The Bank Street drill hall is a former military installation in Brechin, Scotland.

==History==
The building was designed as the headquarters of the 7th Forfarshire Rifle Volunteers and was opened in November 1879. The 7th Forfarshire Rifle Volunteers evolved to become the 2nd Forfarshire (Forfar and Angus) Rifle Volunteers in 1880 and the 2nd Volunteer Battalion Royal Highlanders, the Black Watch in 1887. The offices at the front of the building were designed by Thomas Martin Cappon and completed in 1897.

The 2nd Volunteer Battalion Royal Highlanders, the Black Watch evolved to become the 5th (Angus and Dundee) Battalion, the Black Watch in 1908. The battalion was mobilised at the drill hall in August 1914 before being deployed to the Western Front. It then amalgamated with the 4th (City of Dundee) Battalion, the Black Watch to form the 4th/5th (Angus and Dundee) Battalion, the Black Watch with its headquarters at the Parker Square drill hall in Dundee in March 1916.

The 4th Battalion and 5th Battalion operated separately from 1919 and 1922, when they amalgamated again, and between 1939 and 1947, when they amalgamated yet again, with one company, D Company, remaining at the Bank Street drill hall until the battalion was disbanded in 1967. The drill hall was subsequently decommissioned and is now used by a curtain-making business, Angus Classic Interiors.

# Dataset extract
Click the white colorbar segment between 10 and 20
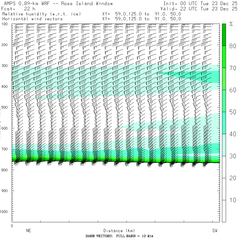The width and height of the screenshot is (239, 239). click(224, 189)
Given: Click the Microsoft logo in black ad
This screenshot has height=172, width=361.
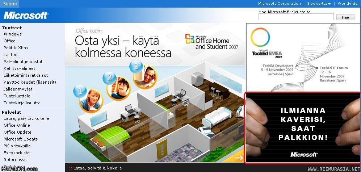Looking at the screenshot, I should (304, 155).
...
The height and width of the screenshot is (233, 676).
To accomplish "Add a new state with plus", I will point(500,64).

# Study questions
• A. According to the Bank Street drill hall history, who designed the offices at the front of the building?
• B. Reproduce everything in the Bank Street drill hall history from "The 4th Battalion" down to "Angus Classic Interiors.".
The data can be ignored for these tasks.

# Outputs in order
• A. Thomas Martin Cappon

• B.
The 4th Battalion and 5th Battalion operated separately from 1919 and 1922, when they amalgamated again, and between 1939 and 1947, when they amalgamated yet again, with one company, D Company, remaining at the Bank Street drill hall until the battalion was disbanded in 1967. The drill hall was subsequently decommissioned and is now used by a curtain-making business, Angus Classic Interiors.